╔══

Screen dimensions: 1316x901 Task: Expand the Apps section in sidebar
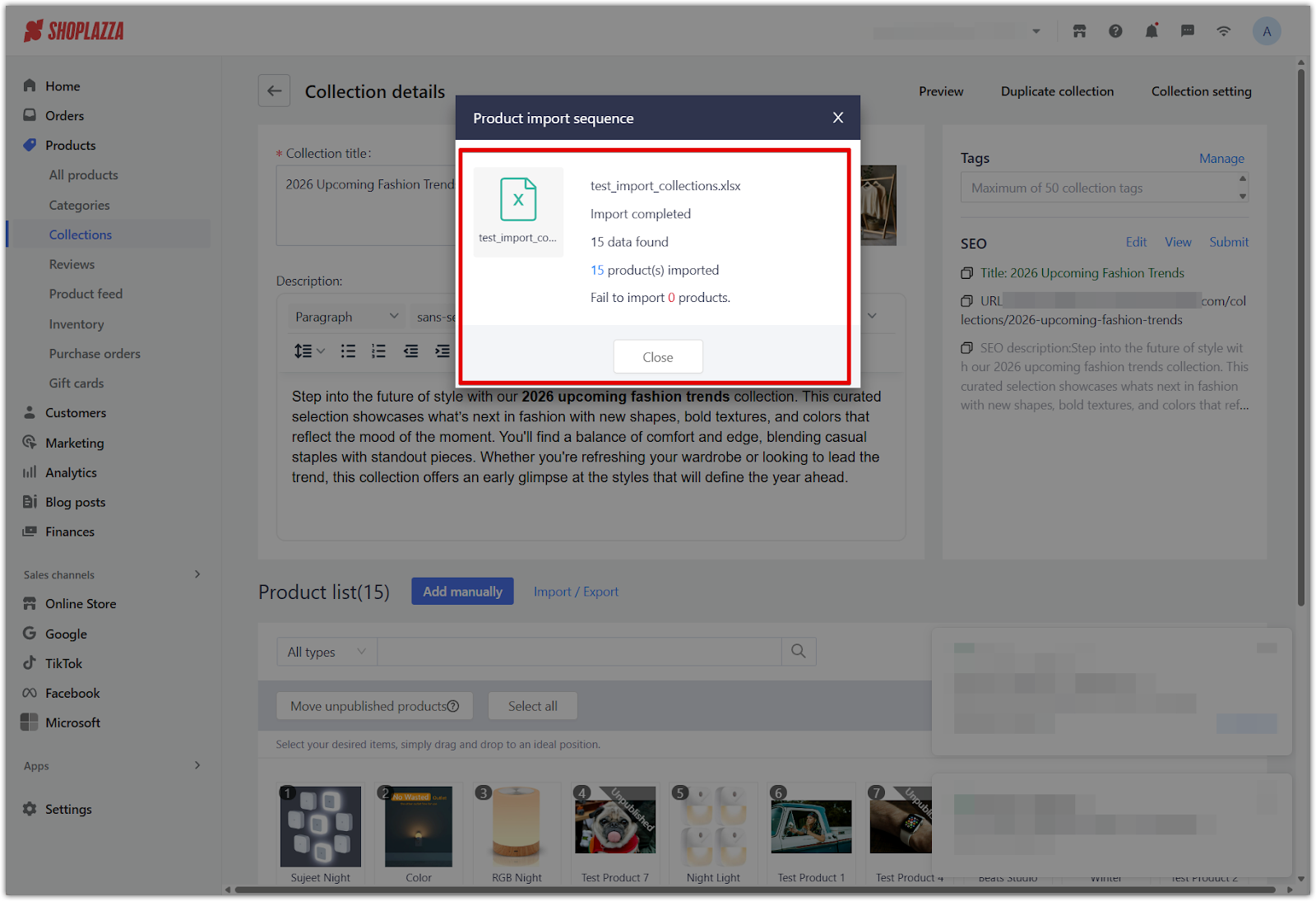pyautogui.click(x=197, y=765)
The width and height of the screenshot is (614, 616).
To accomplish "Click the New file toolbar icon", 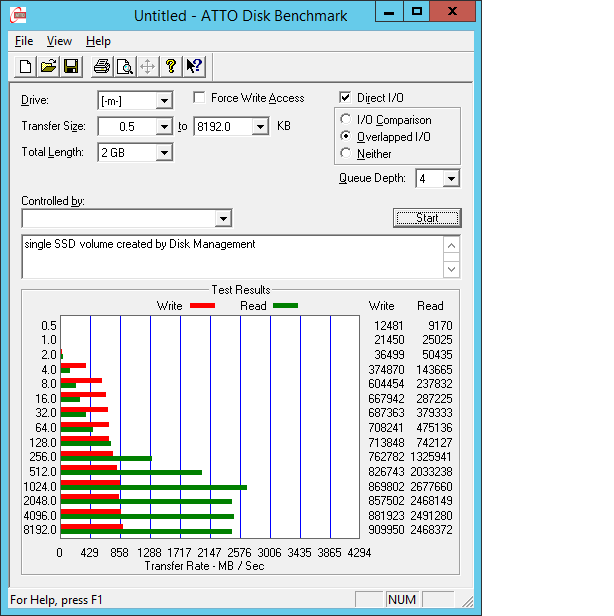I will [x=25, y=67].
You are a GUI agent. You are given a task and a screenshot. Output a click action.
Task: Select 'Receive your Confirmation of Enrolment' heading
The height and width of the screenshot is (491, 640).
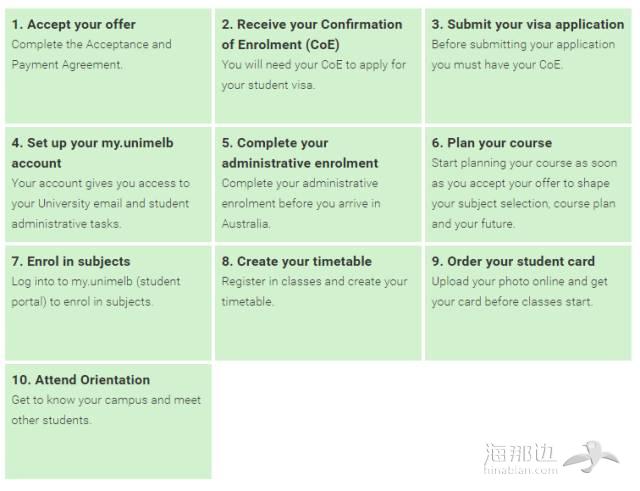[x=312, y=34]
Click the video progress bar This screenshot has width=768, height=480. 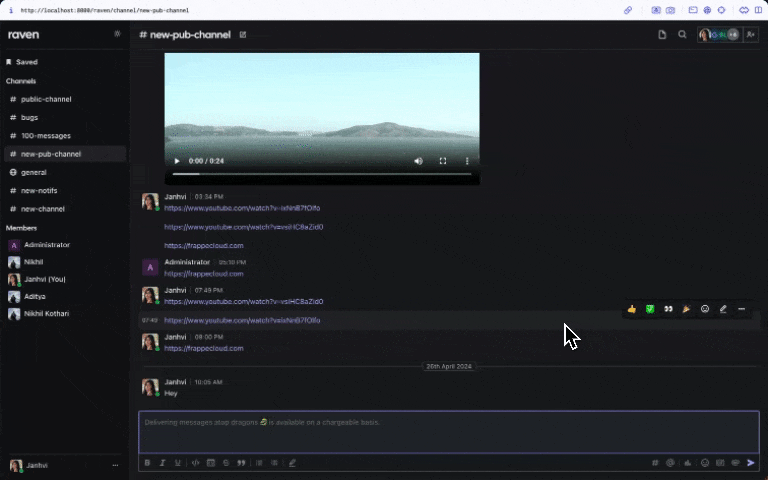tap(322, 174)
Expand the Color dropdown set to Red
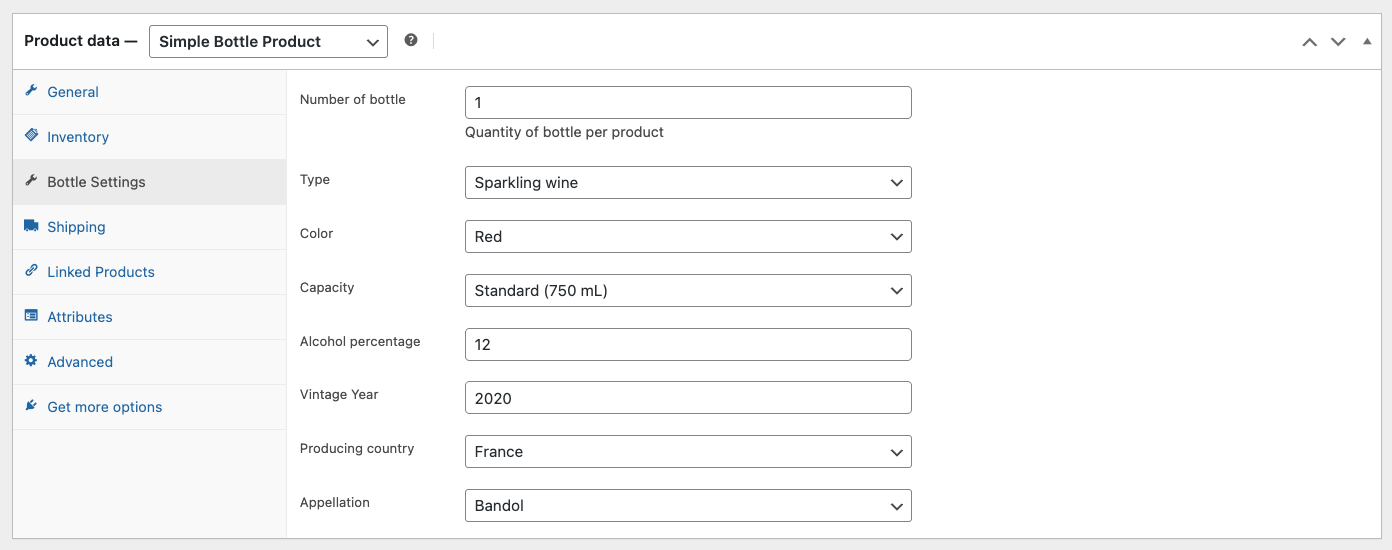Viewport: 1392px width, 550px height. (x=688, y=237)
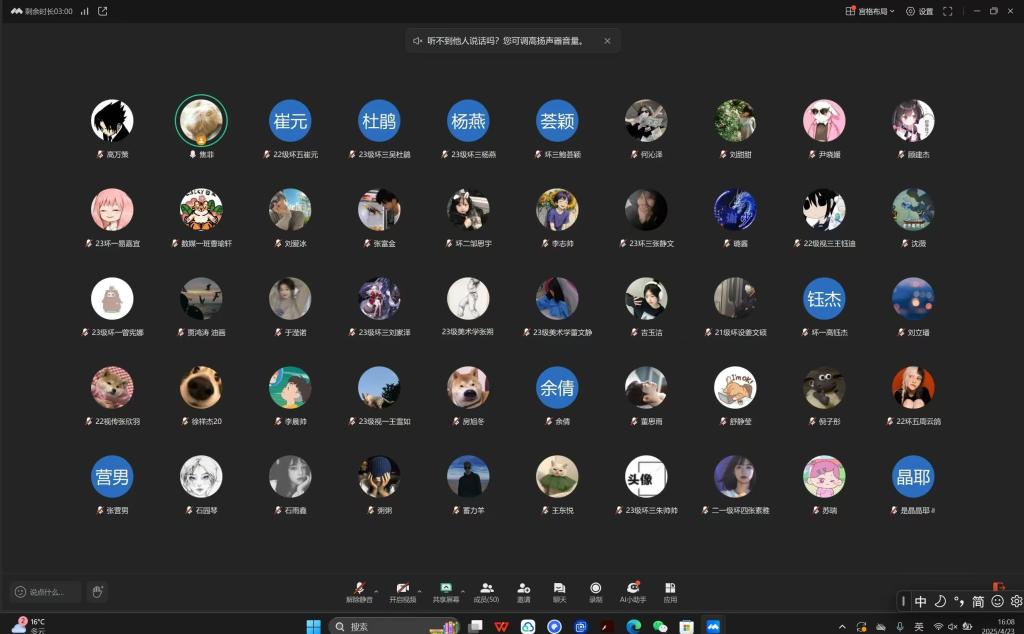Viewport: 1024px width, 634px height.
Task: Start recording with 录制 button
Action: 596,591
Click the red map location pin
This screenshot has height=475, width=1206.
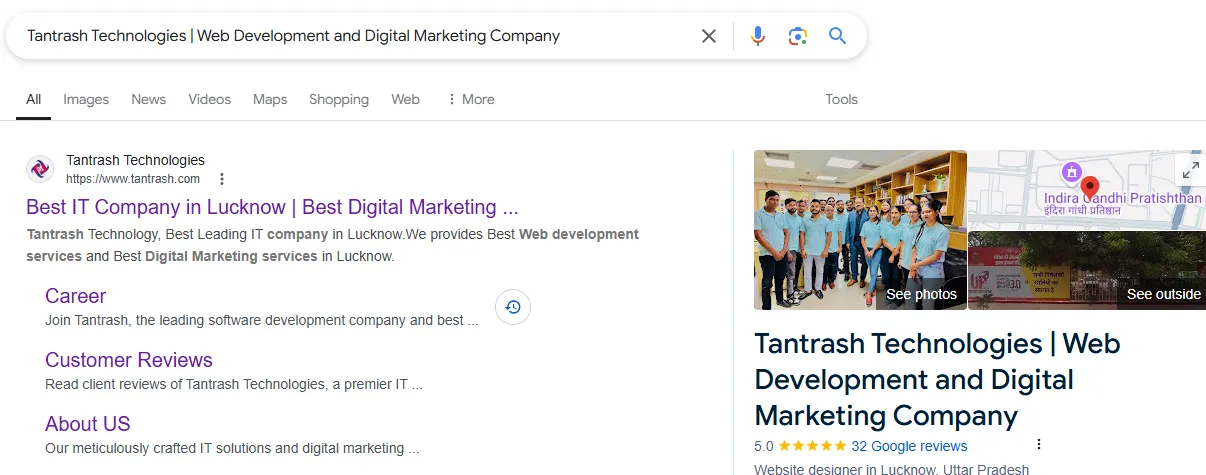pos(1090,187)
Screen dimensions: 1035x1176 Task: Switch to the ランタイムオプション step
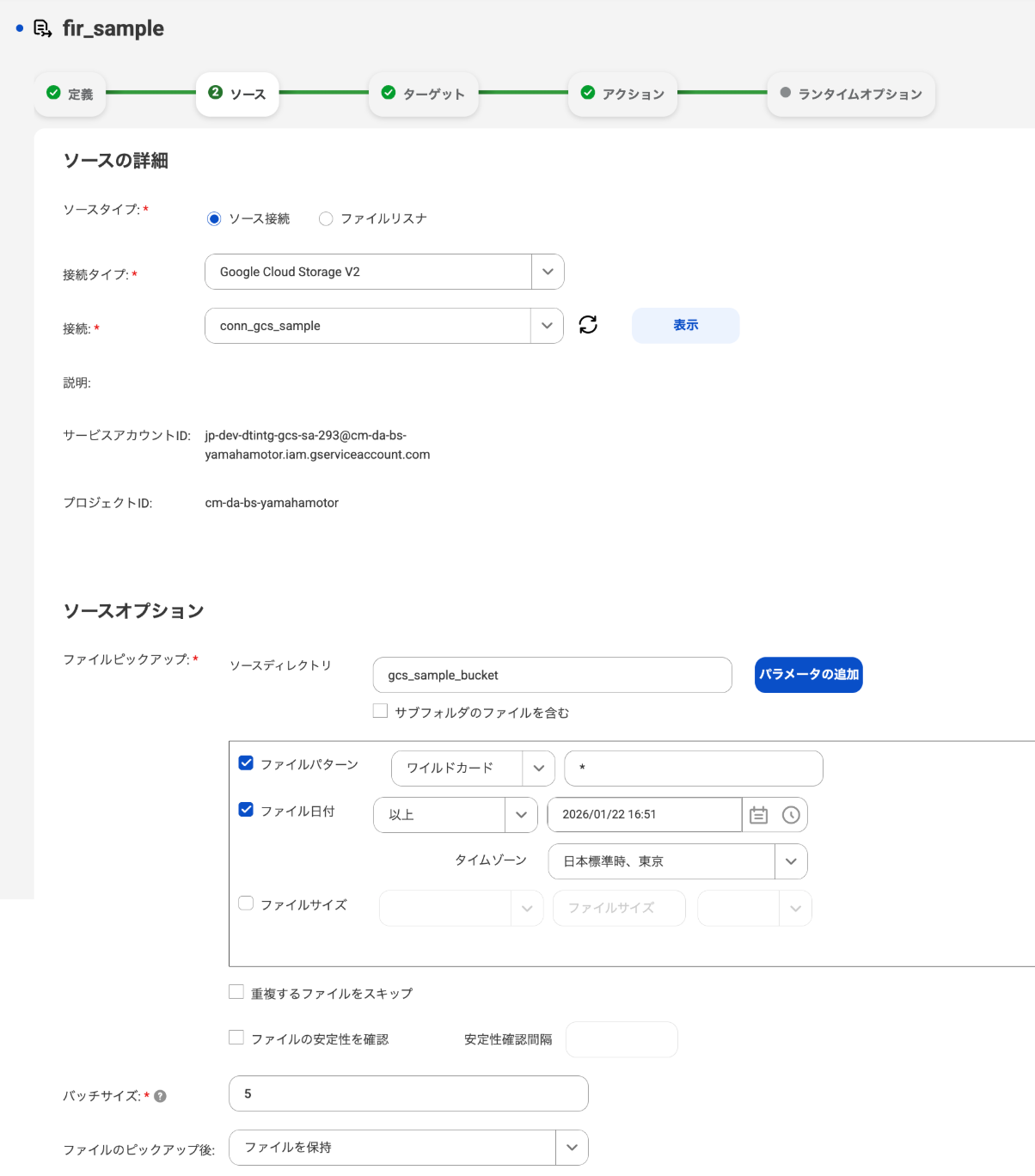[851, 94]
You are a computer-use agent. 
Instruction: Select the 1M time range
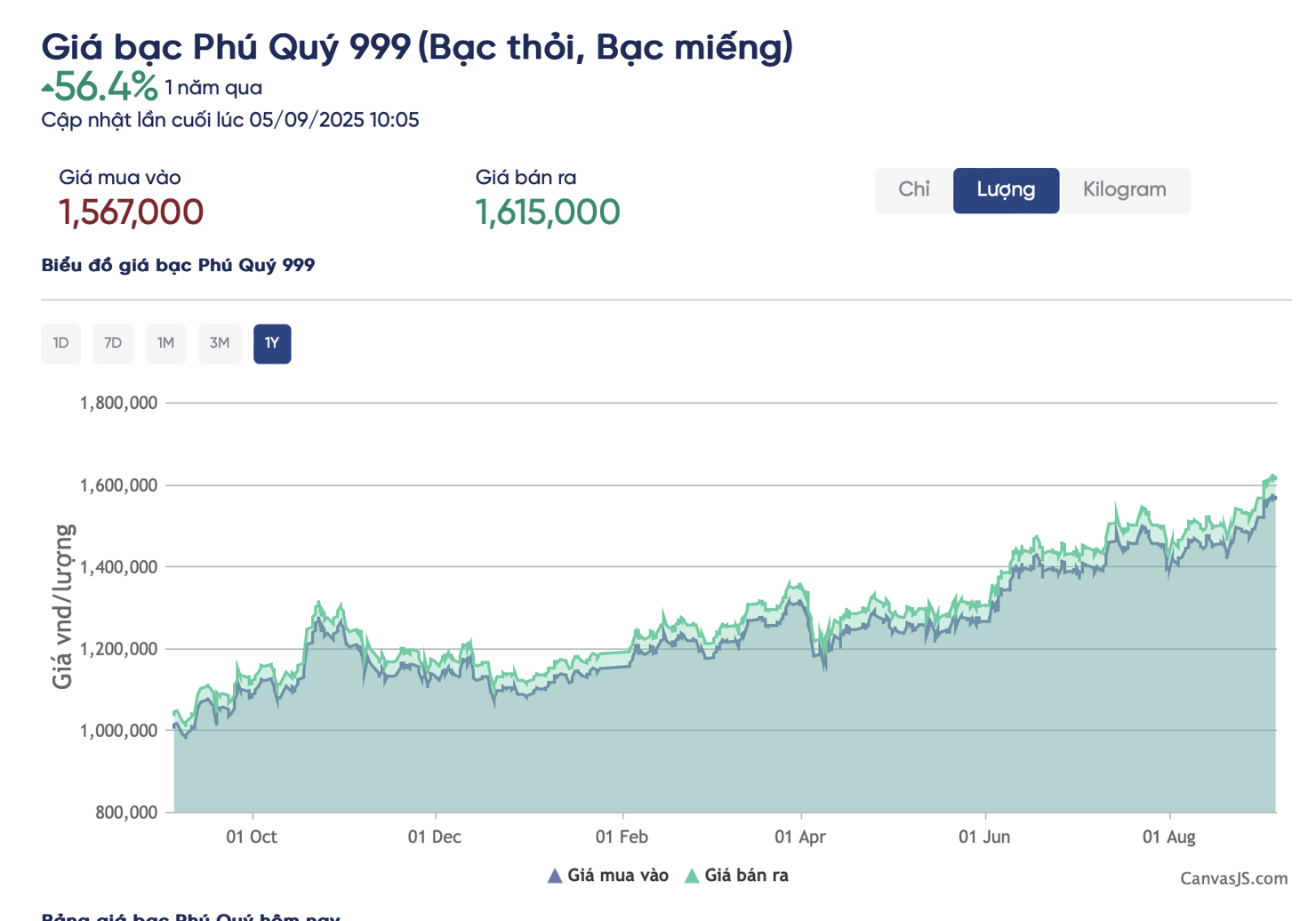click(x=165, y=343)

╚══

» Task to carry out:
Your output must consist only of the lines from the line with "This screenshot has height=475, width=1206." through the final line of the data, both included, reproduced exactly and free of pictures.

» Problem solution:
This screenshot has height=475, width=1206.
pos(1090,187)
Screen dimensions: 1035x1176 Task: Switch to the ランタイムオプション step
[851, 94]
You are a computer-use agent. 
Instruction: Select the 1M time range
click(x=165, y=343)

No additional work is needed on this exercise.